There was a homeless man just around the corner from here snarling and muttering to himself by the side of an old building. He was using a concrete window sill to roll a cigarette and as I walked past I noticed with shock that his fevered mutterings were not in Hungarian but in English. “They’re all fucking dead to me now, fucking dead.”

The other bums of this city (I use this word not with derision but with curious affection) tended to sit swathed in blankets and sleeping bags in old doorways. They all seemed to be reading, thumbing the pages of decaying books with bland, contented concentration.

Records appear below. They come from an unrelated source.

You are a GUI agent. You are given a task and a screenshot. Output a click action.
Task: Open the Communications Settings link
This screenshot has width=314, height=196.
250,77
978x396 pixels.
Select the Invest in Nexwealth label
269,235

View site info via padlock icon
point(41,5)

A man stood at the large intersection, brown, lined face and one eye locked shut, the other bizarrely wide, staring at the world with a hostile leer. He was there on his corner everyday for three days, sometimes in the company of an equally lined and battered woman, clutching a small cup of coins.

On the fourth day they were gone, their space taken by an old man in a wheel chair with plastic tubes under his nose connected to a small whirring machine on the street. He had long hair and once may have cut an elegant figure, but now he sat there, dead eyes, emanating illness and death and hopelessness, smoking a cigarette in defiance of the small box at his pumping oxygen into his withered lungs.

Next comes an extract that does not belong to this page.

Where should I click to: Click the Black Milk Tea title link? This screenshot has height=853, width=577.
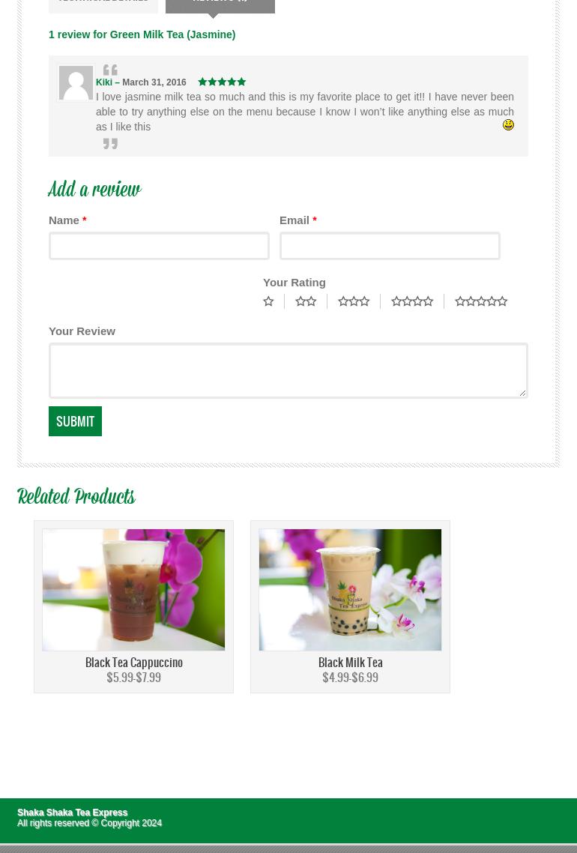click(x=350, y=663)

Others were intent on displaying their wounds to the world. A crippled leg, a mangled foot, persons who 100 years ago would have been displayed as “freaks” were still peddling their deformity as their commodity.

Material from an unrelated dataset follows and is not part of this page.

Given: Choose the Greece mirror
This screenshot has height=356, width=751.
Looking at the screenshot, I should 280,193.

The bums are of interest to the traveler for in their crippled and pain-ridden way they represent they ultimate exaggeration of the idea of freedom. They have no ties, no obligations, fret not about taxes or utility bills and never stress about their hair or their clothes.

They are beholden only to themselves – or at least that is how we see them. In reality they are probably as bound and enslaved as the rest of us, incarcerated by addiction or hunger or illness, trapped in their isolation, a false freedom that would be foolish to idealise.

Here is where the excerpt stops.